> WHAT NEEDS TO BE DONE: Below are entries; output exactly the lines from the one with "Viewport: 1004px width, 564px height." to the one with "Task: Select kobo_clara_hd_board.webp", both included, and nothing else.

> SUPPLIED MATERIAL:
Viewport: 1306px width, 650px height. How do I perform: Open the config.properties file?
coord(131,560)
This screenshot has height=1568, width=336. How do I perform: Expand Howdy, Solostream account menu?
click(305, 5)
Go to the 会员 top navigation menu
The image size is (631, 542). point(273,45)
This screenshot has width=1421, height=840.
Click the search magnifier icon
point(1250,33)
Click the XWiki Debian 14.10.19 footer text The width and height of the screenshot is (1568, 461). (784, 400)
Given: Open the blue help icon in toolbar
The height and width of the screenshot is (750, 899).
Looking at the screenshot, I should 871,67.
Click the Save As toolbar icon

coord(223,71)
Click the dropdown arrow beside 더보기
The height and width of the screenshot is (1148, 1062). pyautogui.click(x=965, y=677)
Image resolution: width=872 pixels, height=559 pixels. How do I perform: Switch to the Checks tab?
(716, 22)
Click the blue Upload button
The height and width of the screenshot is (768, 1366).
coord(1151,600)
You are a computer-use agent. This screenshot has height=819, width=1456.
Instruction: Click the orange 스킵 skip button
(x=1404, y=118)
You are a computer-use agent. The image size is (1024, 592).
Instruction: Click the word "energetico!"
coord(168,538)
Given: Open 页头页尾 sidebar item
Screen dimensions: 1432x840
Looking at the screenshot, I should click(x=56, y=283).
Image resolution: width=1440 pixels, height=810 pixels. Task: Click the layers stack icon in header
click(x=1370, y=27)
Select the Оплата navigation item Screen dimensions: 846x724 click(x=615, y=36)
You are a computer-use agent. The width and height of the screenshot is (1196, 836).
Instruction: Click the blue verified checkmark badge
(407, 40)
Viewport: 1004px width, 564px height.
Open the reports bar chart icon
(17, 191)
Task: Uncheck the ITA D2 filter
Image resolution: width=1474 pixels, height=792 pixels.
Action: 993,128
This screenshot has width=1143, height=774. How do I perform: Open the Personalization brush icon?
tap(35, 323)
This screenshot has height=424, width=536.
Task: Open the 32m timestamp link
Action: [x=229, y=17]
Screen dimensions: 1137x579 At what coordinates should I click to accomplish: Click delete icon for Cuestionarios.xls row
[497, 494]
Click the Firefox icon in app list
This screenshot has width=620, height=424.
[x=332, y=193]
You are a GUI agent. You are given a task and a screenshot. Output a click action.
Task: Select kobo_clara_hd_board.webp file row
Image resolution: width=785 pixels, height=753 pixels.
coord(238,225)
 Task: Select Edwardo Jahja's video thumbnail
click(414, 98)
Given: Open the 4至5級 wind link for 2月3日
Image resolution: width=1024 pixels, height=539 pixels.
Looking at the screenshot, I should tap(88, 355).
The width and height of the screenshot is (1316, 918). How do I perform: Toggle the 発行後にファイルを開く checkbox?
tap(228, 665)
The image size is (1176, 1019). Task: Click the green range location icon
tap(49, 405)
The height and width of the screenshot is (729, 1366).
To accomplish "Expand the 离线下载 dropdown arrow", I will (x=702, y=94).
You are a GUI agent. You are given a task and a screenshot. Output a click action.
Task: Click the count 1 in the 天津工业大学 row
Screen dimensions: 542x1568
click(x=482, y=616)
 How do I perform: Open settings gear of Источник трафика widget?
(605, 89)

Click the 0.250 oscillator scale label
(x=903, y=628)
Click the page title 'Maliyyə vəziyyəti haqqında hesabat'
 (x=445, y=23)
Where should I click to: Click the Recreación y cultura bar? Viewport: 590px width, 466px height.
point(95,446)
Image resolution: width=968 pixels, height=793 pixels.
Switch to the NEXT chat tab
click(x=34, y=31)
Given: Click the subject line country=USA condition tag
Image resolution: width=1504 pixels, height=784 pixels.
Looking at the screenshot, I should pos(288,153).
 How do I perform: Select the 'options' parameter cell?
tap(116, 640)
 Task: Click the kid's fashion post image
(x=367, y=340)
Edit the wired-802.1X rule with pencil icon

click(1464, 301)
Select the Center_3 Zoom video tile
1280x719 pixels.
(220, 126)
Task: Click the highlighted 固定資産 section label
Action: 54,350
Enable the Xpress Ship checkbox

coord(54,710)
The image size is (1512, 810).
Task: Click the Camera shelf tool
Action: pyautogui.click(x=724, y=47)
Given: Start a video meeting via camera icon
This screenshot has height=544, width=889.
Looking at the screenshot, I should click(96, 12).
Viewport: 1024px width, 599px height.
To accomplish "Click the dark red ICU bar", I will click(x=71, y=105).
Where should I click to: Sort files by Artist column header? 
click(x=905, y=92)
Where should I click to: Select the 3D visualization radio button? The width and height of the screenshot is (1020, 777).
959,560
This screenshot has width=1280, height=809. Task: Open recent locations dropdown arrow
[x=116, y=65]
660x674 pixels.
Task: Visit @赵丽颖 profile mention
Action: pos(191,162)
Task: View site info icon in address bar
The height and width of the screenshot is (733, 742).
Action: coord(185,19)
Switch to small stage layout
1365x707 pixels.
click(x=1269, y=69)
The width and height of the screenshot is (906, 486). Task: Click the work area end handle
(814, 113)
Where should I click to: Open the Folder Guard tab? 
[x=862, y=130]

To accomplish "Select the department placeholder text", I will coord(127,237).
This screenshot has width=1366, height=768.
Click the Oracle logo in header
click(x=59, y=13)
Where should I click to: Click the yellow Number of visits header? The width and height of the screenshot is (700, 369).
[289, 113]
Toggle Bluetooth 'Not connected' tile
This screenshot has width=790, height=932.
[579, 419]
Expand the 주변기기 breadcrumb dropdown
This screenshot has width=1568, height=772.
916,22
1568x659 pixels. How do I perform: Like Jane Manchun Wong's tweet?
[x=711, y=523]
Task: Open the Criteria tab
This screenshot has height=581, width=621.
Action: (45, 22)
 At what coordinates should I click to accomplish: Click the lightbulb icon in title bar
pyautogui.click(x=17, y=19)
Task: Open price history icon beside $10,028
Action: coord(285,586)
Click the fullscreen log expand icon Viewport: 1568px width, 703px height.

> RESPONSE TO THIS EXERCISE:
Viewport: 1004px width, 564px height.
Open the reports bar chart icon
(17, 191)
Task: Uncheck the ITA D2 filter
Image resolution: width=1474 pixels, height=792 pixels.
Action: 993,128
This screenshot has width=1143, height=774. How do I perform: Open the Personalization brush icon?
tap(35, 323)
This screenshot has height=424, width=536.
Task: Open the 32m timestamp link
Action: [x=229, y=17]
Screen dimensions: 1137x579 At what coordinates should I click to accomplish: Click delete icon for Cuestionarios.xls row
[497, 494]
Click the Firefox icon in app list
This screenshot has width=620, height=424.
[x=332, y=193]
You are a GUI agent. You are given a task and a screenshot. Output a click action.
Task: Select kobo_clara_hd_board.webp file row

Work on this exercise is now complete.